[Source records]
[Start of section]

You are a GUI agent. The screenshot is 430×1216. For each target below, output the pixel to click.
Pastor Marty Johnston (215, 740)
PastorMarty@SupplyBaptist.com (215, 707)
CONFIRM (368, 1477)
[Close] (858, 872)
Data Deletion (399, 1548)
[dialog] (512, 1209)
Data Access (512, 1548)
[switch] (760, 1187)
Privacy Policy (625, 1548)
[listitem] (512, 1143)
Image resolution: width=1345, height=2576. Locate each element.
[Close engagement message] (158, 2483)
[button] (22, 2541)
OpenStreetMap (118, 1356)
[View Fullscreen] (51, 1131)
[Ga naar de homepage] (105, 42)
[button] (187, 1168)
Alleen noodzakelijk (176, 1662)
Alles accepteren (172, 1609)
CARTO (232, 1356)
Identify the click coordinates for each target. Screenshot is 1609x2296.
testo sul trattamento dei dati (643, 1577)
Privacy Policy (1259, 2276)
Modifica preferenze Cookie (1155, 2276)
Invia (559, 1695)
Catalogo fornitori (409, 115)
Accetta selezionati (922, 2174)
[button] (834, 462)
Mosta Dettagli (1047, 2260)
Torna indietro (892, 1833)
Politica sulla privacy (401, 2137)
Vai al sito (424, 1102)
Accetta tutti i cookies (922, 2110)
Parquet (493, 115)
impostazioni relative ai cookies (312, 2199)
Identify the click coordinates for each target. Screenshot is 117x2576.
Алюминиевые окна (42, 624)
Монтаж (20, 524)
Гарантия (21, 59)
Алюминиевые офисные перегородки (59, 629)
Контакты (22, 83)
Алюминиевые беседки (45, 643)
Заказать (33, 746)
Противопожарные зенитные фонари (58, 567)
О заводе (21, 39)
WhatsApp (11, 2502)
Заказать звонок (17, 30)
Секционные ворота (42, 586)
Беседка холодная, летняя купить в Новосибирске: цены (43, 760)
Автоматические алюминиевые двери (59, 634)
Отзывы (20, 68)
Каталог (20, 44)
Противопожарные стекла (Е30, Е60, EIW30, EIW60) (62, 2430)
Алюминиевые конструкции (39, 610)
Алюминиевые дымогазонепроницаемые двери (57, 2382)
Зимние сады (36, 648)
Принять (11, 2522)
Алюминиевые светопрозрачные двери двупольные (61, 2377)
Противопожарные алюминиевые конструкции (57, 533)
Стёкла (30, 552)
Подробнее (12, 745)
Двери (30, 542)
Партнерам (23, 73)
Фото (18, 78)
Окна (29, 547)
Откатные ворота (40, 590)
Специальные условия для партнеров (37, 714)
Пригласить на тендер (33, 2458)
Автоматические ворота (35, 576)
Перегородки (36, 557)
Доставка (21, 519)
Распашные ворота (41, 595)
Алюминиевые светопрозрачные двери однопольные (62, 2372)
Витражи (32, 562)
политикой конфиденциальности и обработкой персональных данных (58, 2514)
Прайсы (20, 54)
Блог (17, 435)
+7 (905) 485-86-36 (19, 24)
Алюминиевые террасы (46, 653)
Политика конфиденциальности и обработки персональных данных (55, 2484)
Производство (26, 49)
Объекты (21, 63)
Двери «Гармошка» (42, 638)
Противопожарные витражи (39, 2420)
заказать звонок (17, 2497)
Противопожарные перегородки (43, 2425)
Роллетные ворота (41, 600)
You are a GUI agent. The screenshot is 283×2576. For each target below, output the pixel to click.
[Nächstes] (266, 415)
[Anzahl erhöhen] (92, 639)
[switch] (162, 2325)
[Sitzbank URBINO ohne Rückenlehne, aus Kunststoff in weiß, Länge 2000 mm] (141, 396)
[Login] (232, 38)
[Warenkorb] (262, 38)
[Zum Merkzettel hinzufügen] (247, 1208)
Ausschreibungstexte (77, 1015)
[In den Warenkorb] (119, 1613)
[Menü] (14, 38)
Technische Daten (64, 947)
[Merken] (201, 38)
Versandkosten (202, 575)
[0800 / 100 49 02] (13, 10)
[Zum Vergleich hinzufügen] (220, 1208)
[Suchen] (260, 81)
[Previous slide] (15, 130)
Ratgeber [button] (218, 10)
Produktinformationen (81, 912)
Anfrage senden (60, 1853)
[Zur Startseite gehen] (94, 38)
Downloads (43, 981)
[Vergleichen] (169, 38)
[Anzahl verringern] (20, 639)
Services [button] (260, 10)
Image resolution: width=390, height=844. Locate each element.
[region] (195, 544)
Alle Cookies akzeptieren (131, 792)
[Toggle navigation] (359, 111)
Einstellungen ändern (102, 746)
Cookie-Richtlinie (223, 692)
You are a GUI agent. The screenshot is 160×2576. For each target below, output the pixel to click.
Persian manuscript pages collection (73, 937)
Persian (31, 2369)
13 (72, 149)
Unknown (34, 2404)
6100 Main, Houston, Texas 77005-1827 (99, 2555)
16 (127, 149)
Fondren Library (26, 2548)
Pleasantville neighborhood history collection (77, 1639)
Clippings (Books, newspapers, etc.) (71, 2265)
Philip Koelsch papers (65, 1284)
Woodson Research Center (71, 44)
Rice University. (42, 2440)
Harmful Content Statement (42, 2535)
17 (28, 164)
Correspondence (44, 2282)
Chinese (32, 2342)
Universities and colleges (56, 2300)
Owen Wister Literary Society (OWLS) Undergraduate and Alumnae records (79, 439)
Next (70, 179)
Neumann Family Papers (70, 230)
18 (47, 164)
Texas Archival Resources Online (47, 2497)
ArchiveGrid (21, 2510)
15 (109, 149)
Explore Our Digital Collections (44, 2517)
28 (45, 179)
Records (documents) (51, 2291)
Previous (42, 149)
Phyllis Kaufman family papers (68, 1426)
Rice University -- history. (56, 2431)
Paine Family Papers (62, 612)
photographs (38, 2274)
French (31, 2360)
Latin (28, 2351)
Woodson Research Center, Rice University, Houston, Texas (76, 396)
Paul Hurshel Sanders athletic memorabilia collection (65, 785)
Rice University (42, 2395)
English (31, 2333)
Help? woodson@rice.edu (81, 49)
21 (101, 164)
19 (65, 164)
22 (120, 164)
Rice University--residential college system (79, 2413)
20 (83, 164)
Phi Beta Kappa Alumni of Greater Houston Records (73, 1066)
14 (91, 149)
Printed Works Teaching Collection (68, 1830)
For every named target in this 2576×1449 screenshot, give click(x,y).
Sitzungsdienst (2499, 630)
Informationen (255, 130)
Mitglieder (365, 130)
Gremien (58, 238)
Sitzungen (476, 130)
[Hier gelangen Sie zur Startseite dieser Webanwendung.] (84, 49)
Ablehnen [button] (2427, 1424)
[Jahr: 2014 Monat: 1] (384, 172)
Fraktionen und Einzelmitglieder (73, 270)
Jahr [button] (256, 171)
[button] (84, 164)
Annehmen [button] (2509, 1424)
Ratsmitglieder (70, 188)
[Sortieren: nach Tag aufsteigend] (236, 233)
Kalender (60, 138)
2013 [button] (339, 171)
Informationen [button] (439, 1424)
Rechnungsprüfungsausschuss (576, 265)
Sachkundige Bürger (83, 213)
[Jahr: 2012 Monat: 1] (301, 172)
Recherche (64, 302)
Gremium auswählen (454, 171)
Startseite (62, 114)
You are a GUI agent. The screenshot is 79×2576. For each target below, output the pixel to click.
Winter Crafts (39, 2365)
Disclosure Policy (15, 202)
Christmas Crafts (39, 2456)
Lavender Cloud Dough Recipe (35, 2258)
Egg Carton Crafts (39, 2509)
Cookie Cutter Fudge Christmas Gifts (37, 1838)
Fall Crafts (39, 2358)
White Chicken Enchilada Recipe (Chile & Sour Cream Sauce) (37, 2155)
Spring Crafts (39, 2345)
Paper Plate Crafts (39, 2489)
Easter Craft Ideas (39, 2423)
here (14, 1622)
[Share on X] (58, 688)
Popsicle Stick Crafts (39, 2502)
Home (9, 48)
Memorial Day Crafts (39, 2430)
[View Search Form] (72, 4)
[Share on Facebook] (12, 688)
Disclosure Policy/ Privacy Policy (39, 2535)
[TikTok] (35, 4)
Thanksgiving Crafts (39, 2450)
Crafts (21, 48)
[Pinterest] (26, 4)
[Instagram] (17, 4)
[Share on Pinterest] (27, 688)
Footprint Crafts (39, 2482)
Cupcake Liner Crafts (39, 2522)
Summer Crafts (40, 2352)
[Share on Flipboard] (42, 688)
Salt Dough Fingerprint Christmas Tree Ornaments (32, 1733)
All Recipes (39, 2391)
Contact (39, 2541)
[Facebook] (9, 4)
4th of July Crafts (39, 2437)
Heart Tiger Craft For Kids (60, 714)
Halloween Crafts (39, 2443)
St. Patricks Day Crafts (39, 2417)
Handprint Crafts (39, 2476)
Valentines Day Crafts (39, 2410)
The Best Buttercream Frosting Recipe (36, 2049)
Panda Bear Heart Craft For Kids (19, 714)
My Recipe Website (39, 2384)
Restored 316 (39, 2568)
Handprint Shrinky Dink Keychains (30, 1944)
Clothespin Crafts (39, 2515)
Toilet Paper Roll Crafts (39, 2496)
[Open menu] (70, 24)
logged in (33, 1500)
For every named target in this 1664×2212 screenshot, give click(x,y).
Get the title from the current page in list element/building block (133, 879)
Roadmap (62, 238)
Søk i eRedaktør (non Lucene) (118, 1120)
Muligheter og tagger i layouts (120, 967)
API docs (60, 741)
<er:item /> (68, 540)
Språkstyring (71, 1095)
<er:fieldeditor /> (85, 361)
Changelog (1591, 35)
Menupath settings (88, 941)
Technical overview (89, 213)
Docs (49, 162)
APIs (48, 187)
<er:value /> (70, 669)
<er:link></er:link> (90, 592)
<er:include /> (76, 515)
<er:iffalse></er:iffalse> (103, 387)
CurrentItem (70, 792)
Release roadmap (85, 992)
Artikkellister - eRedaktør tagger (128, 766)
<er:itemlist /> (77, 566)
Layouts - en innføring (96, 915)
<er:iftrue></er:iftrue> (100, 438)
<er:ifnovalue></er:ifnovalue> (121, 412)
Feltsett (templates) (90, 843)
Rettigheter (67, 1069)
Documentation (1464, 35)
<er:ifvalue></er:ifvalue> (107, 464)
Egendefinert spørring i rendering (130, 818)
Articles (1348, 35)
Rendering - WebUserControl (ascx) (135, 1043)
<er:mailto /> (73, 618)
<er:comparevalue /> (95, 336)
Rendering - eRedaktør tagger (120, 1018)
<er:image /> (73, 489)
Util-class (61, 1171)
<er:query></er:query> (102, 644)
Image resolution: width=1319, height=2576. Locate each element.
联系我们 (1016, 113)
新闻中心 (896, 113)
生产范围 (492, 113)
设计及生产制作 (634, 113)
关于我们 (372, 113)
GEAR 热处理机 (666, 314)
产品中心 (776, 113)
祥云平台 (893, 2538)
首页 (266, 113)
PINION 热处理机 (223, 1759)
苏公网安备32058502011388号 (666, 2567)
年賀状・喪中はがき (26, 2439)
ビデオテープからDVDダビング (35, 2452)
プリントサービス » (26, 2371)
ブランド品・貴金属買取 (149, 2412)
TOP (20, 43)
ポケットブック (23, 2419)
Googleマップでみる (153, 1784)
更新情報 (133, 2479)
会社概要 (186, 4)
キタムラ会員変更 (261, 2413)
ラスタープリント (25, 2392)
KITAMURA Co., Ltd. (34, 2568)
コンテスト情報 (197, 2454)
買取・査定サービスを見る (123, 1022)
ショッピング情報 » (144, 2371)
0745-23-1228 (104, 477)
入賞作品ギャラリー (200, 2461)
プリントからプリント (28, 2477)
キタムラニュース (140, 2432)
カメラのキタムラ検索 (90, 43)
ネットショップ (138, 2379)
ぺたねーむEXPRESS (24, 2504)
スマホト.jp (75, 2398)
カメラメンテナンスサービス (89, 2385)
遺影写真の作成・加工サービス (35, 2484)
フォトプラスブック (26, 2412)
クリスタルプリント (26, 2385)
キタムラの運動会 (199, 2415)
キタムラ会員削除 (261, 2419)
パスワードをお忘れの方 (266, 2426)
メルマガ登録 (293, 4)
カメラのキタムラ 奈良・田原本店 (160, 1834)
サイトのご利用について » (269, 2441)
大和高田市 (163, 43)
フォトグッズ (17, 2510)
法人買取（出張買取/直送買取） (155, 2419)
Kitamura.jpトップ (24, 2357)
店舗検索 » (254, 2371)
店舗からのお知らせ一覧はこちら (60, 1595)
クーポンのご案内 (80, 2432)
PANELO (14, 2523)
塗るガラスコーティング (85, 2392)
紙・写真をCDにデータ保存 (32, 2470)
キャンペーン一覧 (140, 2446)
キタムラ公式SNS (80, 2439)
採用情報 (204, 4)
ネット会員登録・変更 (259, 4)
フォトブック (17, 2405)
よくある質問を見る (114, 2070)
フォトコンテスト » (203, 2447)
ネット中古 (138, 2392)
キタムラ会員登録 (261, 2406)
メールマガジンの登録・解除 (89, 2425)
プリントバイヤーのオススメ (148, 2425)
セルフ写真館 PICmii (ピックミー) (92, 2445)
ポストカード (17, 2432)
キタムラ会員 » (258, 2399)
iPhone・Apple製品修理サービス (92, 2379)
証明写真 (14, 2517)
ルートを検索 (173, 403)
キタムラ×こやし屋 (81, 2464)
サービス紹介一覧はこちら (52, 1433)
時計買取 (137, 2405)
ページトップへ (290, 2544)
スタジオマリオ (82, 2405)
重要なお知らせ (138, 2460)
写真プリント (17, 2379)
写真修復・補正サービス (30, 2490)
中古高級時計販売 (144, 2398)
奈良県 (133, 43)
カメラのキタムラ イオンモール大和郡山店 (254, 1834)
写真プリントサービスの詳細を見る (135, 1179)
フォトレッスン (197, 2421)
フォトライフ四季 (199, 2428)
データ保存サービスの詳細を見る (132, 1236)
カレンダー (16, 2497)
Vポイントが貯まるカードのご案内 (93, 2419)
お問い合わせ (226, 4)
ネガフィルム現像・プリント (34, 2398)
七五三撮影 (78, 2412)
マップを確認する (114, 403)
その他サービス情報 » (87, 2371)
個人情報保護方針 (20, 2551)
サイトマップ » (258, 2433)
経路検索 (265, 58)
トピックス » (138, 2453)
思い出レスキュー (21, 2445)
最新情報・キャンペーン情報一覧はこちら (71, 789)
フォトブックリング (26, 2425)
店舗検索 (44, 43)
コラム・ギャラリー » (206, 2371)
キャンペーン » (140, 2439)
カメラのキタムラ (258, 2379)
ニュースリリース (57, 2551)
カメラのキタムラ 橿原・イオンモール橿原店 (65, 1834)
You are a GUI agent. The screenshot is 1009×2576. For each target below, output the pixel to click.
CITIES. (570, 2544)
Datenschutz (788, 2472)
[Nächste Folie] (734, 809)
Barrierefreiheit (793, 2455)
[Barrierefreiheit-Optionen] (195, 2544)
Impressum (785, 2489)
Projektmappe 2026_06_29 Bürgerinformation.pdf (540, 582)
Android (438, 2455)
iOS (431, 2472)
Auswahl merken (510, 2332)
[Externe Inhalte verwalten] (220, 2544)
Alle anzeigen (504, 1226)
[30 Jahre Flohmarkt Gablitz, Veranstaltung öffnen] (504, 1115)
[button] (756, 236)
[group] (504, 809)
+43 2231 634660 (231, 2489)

[End of section]

- PROBLEM TO WORK ON
Among the entries above, find the line with "Объекты (21, 63)" and the line with "[Login] (232, 38)"; give again exactly these two lines and all lines between them.

- WRITTEN RESPONSE
Объекты (21, 63)
Двери «Гармошка» (42, 638)
Противопожарные витражи (39, 2420)
заказать звонок (17, 2497)
Противопожарные перегородки (43, 2425)
Роллетные ворота (41, 600)
You are a GUI agent. The screenshot is 283×2576. For each target below, output the pixel to click.
[Nächstes] (266, 415)
[Anzahl erhöhen] (92, 639)
[switch] (162, 2325)
[Sitzbank URBINO ohne Rückenlehne, aus Kunststoff in weiß, Länge 2000 mm] (141, 396)
[Login] (232, 38)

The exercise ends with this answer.